[perfmon2] Fwd: [patch] Performance Counters for Linux, v2

stephane eranian Tue, 09 Dec 2008 11:07:20 -0800

---------- Forwarded message ----------
From: Ingo Molnar <[EMAIL PROTECTED]>
Date: Tue, Dec 9, 2008 at 2:46 PM
Subject: Re: [patch] Performance Counters for Linux, v2
To: [EMAIL PROTECTED]
Cc: [EMAIL PROTECTED], Thomas Gleixner
<[EMAIL PROTECTED]>, [EMAIL PROTECTED], Andrew Morton
<[EMAIL PROTECTED]>, Eric Dumazet <[EMAIL PROTECTED]>,
Robert Richter <[EMAIL PROTECTED]>, Arjan van de Veen
<[EMAIL PROTECTED]>, Peter Anvin <[EMAIL PROTECTED]>, Peter Zijlstra
<[EMAIL PROTECTED]>, Steven Rostedt <[EMAIL PROTECTED]>, David
Miller <[EMAIL PROTECTED]>, Paul Mackerras <[EMAIL PROTECTED]>, Paolo
Ciarrocchi <[EMAIL PROTECTED]>

* stephane eranian <[EMAIL PROTECTED]> wrote:

> > There's a new "counter group record" facility that is a
> > straightforward extension of the existing "irq record" notification
> > type. This record type can be set on a 'master' counter, and if the
> > master counter triggers an IRQ or an NMI, all the 'secondary'
> > counters are read out atomically and are put into the counter-group
> > record. The result can then be read() out by userspace via a single
> > system call. (Based on extensive feedback from Paul Mackerras and
> > David Miller, thanks guys!)
>
> That is unfortunately not generic enough. You need a bit more
> flexibility than master/secondaries, I am afraid.  What tools want is
> to be able to express:
>
>    - when event X overflows, record values of events  J, K
>    - when event Y overflows, record values of events  Z, J

hm, the new group code in perfcounters-v2 can already do this. Have you
tried to use it and it didnt work? If so then that's a bug. Nothing in
the design prevents that kind of group readout.

[ We could (and probably will) enhance the grouping relationship some
 more, but group readouts are a fundamentally inferior mode of
 profiling. (see below for the explanation) ]

> I am not making this up. I know tools that do just that, i.e., that is
> collecting two distinct profiles in a single run. This is how, for
> instance, you can collect a flat profile and the call graph in one run,
> very much like gprof.

yeah, but it's still the fundamentally wrong thing to do.

Being able to extract high-quality performance information from the
system is the cornerstone of our design, and chosing the right sampling
model permeates the whole issue of single-counter versus group-readout.

I dont think finer design aspects of kernel support for performance
counters can be argued without being on the same page about this, so
please let me outline our view on these things, in (boringly) verbose
detail - spiked with examples and code as well.

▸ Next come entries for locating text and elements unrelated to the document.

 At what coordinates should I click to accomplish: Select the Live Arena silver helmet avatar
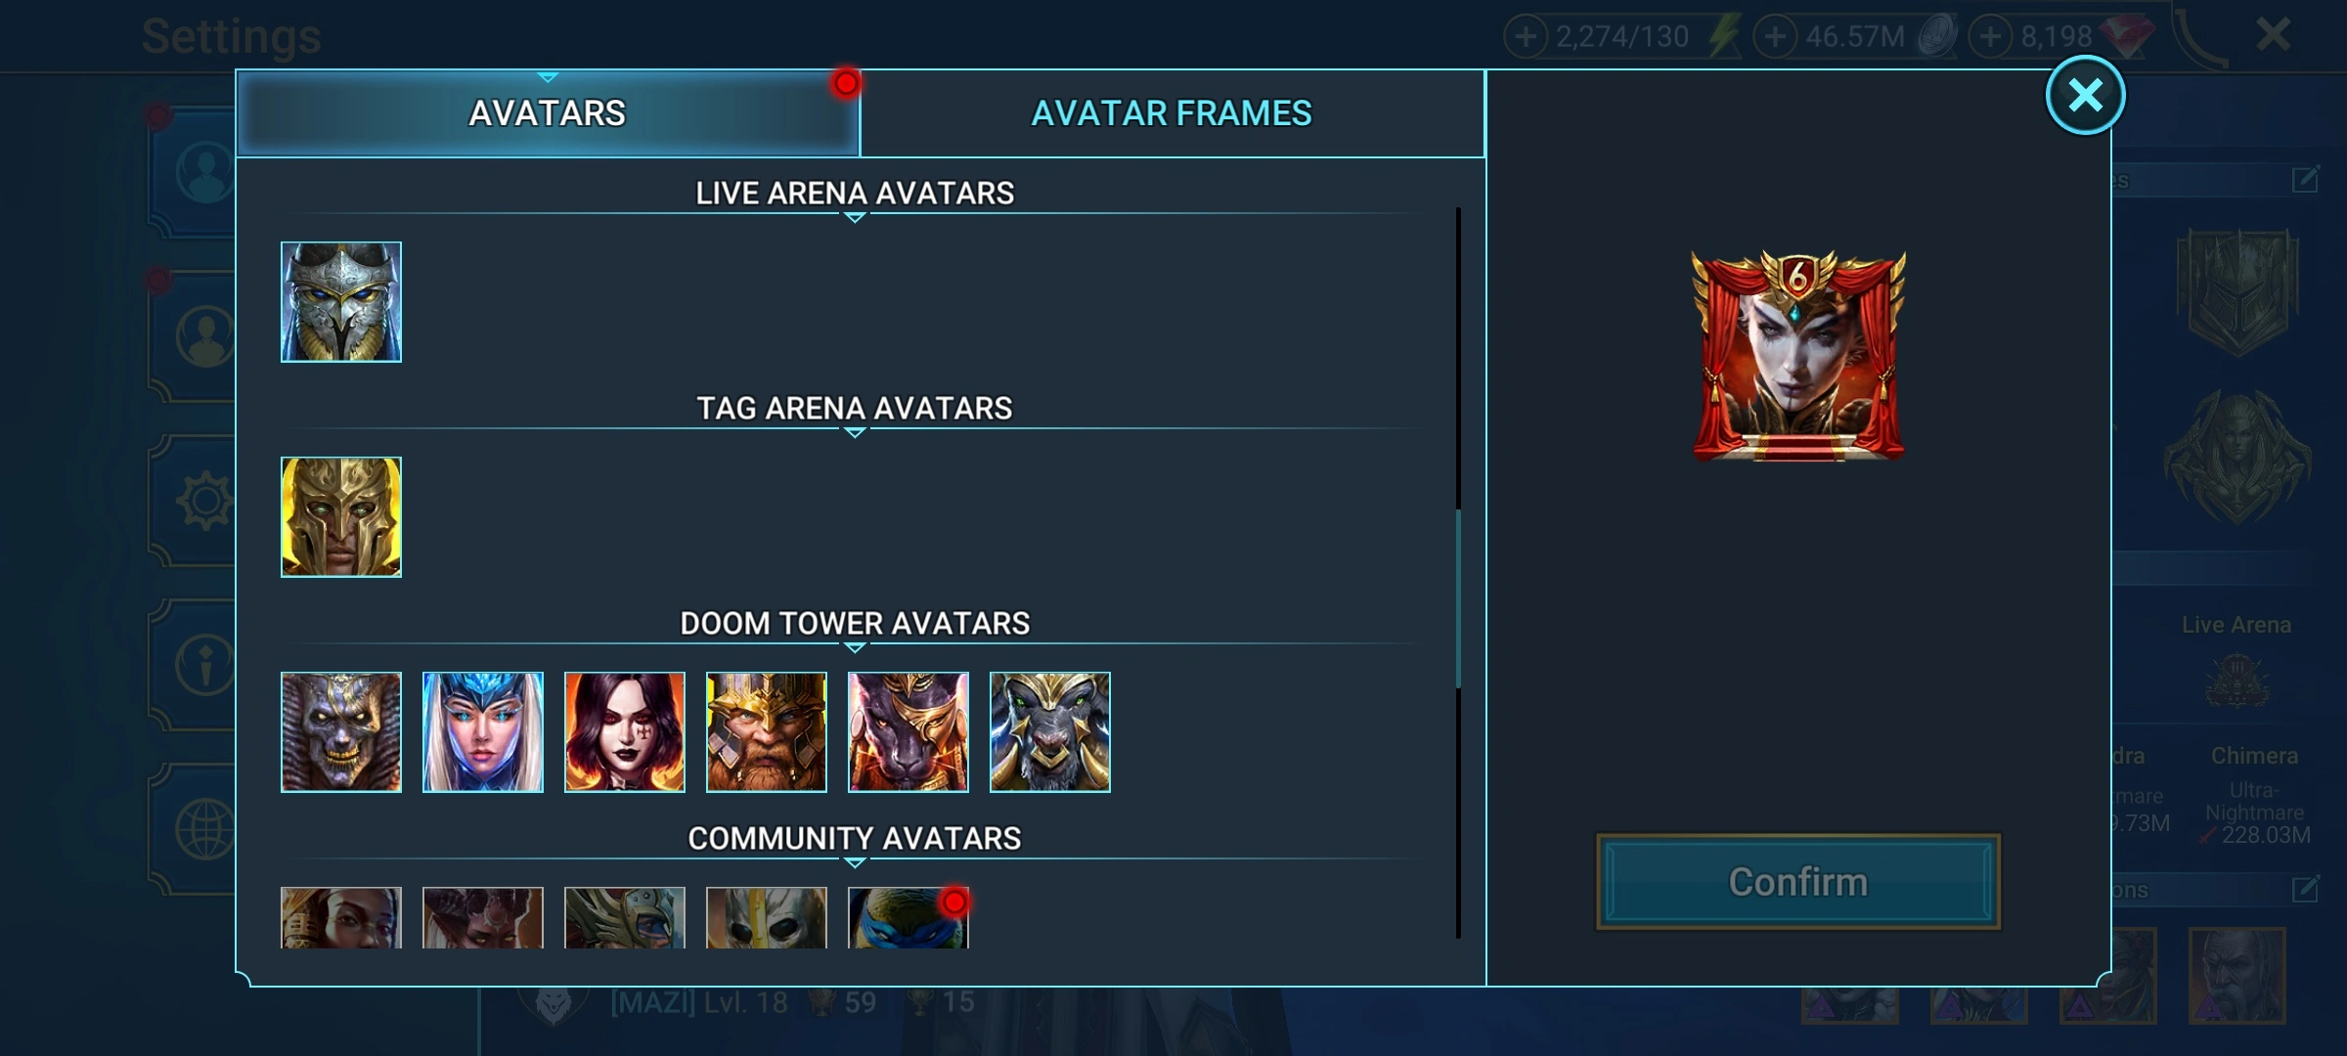tap(340, 302)
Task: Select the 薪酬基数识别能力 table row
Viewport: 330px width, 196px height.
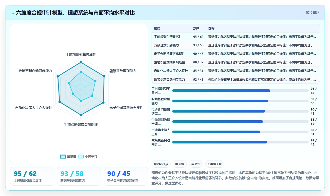Action: [x=236, y=45]
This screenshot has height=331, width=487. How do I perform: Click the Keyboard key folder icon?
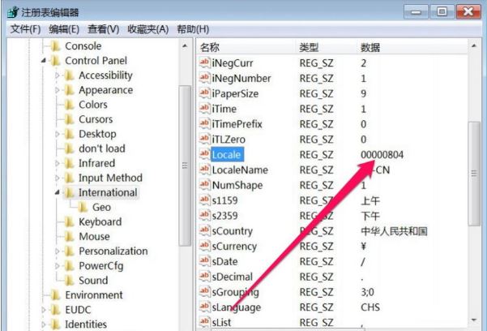coord(70,221)
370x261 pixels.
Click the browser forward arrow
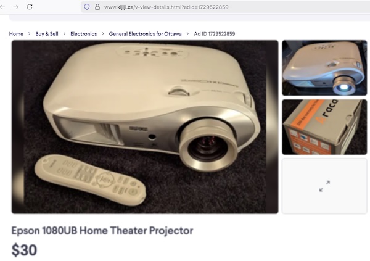[16, 7]
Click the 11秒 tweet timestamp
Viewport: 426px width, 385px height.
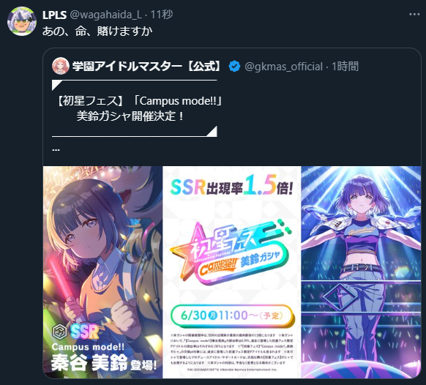(162, 15)
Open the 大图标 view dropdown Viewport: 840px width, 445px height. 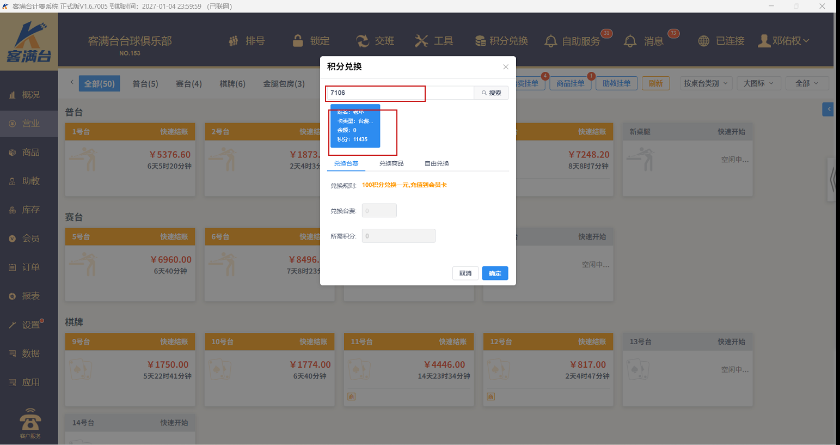(x=758, y=83)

Firstly, sampling "at 1msec intervals" or any fixed period is a _very_
wrong mindset - and cross-sampling counters is a similarly wrong mindset.

When there are two (or more) hw metrics to profile, the ideally best
(i.e. the statistically most stable and most relevant) sampling for the
two statistical variables (say of l2_misses versus l2_accesses) is to
sample them independently, via their own metric. Not via a static 1khz
rate - or via picking one of the variables to generate samples.

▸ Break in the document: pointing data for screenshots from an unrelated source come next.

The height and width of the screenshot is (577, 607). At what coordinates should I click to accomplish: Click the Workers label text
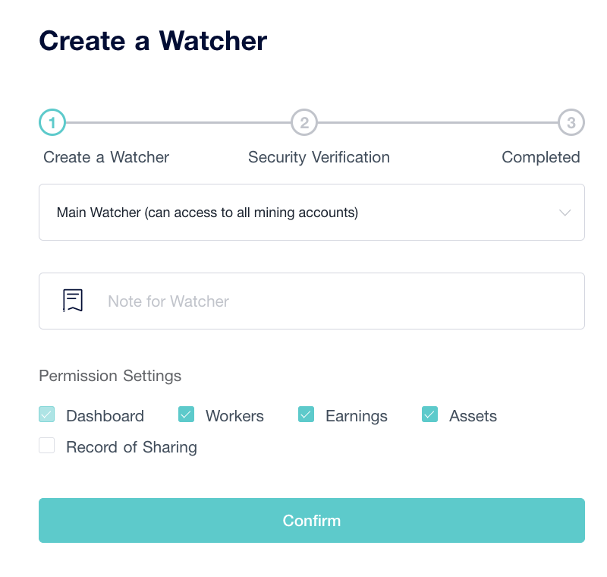pyautogui.click(x=234, y=416)
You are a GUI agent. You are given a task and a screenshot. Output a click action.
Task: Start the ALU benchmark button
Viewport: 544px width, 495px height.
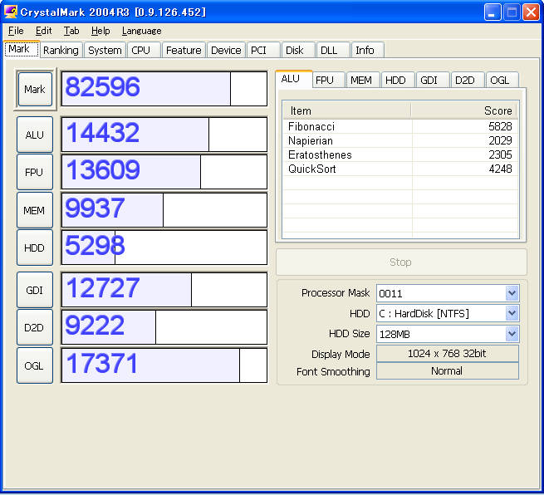35,135
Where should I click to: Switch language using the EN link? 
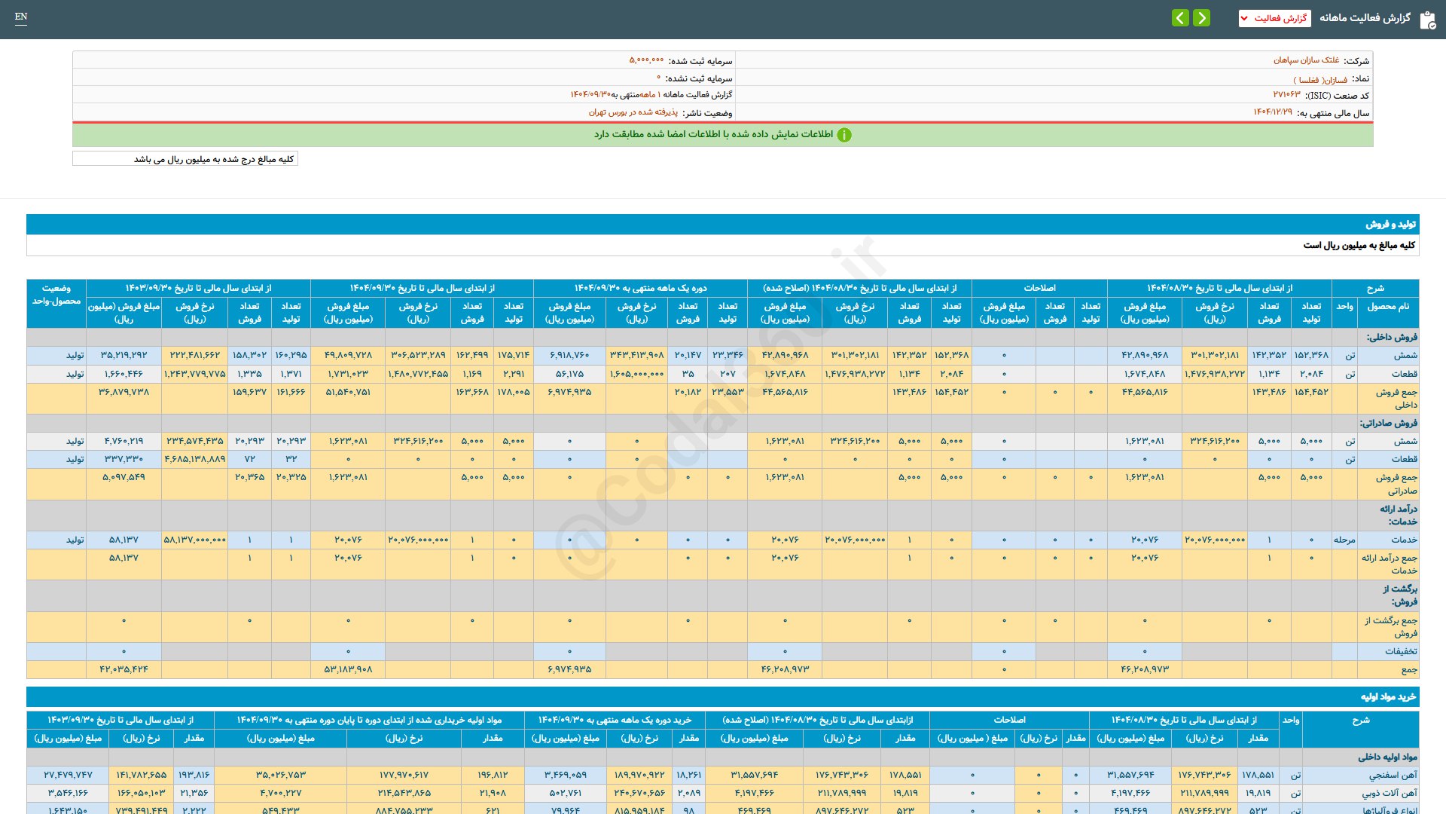pyautogui.click(x=21, y=17)
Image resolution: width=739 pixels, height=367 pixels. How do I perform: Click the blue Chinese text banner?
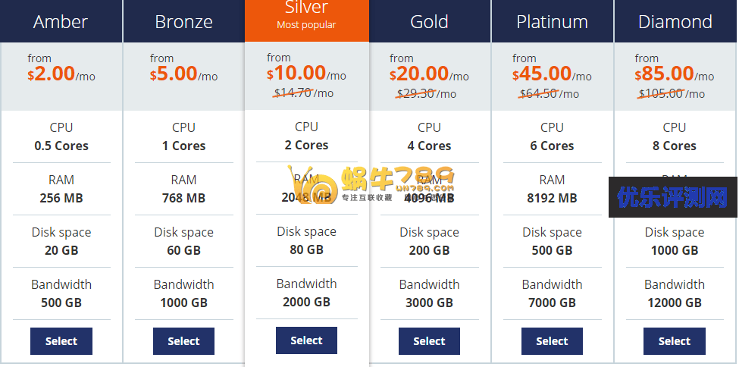(673, 197)
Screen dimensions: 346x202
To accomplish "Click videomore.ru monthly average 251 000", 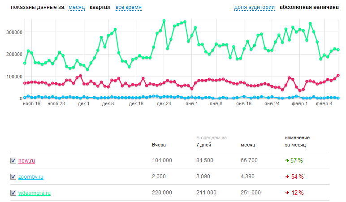I will 251,193.
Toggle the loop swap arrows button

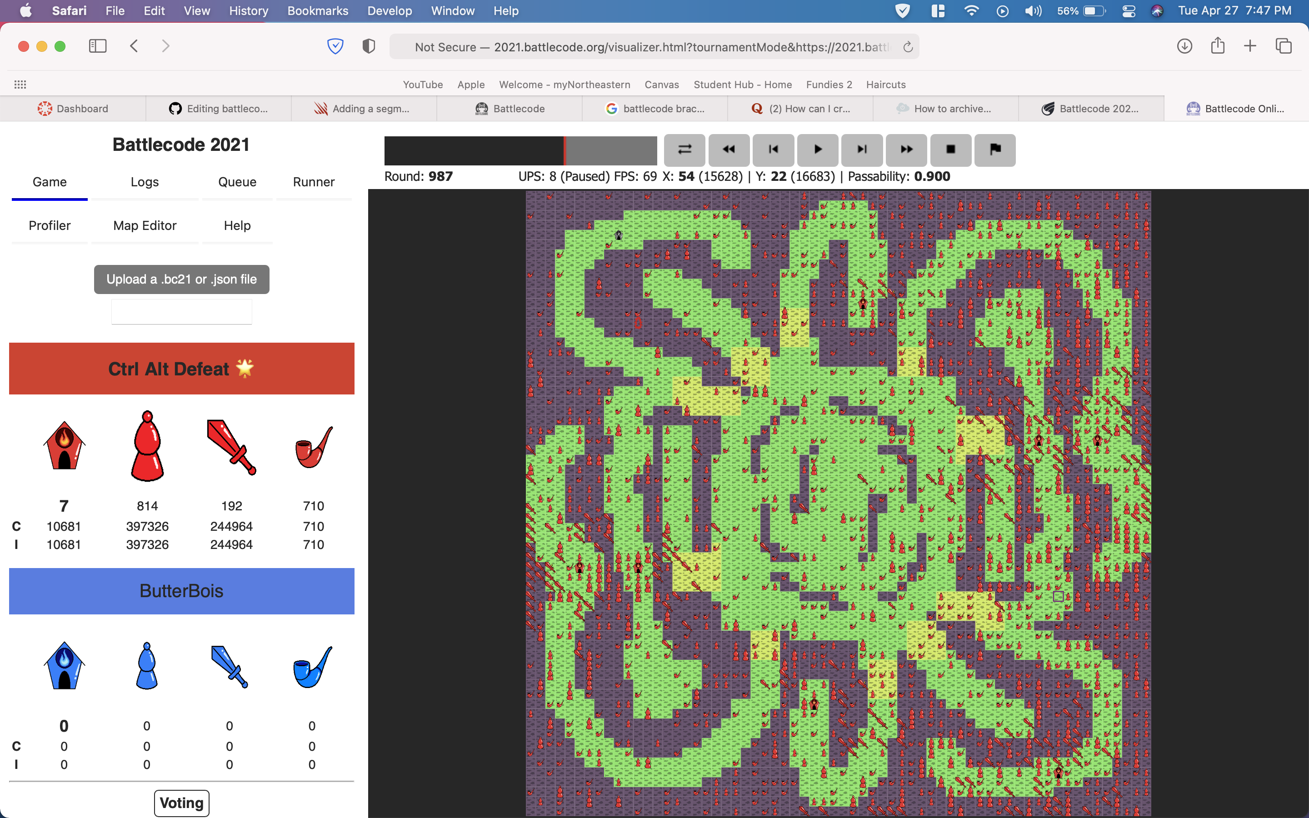pyautogui.click(x=684, y=149)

[ Sidenote: as long as the hw supports such sort of independent sampling
 - lets assume so for the sake of argument - not all CPUs are capable of
 that - most modern CPUs do though. ]

Static frequency [time] sampling has a number of disadvantages that
drastically reduce its precision and reduce its utility, and 'group'
sampling where one counter controls the events has similar problems:

- It under-samples rare events such as cachemisses.

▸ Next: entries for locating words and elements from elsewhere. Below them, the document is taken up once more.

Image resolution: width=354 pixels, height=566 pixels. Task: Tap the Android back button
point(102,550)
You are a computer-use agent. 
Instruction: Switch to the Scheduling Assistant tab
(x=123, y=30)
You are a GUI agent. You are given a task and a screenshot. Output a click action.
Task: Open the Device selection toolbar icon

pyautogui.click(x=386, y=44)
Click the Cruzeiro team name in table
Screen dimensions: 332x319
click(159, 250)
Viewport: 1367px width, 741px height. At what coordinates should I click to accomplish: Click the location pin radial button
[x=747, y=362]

 An example: say we have a workload that executes 1 billion instructions
 a second, of which 5000 generate a cachemiss. Only one in 200,000
 instructions generates a cachemiss. The chance for a static sampling
 IRQ to hit exactly an instruction that causes the cachemiss is 1:200
 (0.5%) in every second. That is very low probability, and the profile
 would not be very helpful - even though it samples at a seemingly
 adequate frequency of 1000 events per second!

 With per event counters and per event sampling that KernelTop uses, we
 get an event next to the instruction that causes a cachemiss with a
 100% certainty, all the time. The profile and its per instruction
 aspects suddenly become a whole lot more accurate and whole lot more
 interesting.

- Static frequency and group sampling also runs the risk of systematic
 error/skew of sampling if any workload component has any correlation
 with the "1msec" global sampling period.

 For example: say we profile a workload that runs a timer every 20
 msecs. In such a case the profile could be skewed assymetrically
 against [or in favor of] that timer activity that it does every 10
 milliseconds.

 Good sampling wants the samples to be generated in proportion to the
 variable itself, not proportional to absolute time.

- Static sampling also over-samples when the workload activity goes
 down (when it goes more idle).

 For example: we profile a fluctuating workload that is sometimes only
 0.2% busy, i.e. running only for 2 milliseconds every second. Still we
 keep interrupting it at 1 khz - that can be a very brutal systematic
 skew if the sampling overhead is 2 microseconds, totalling to 2 msecs
 overhead every second - so 50% of what runs on the CPU will be sampling
 code - impacting/skewing the sampled code.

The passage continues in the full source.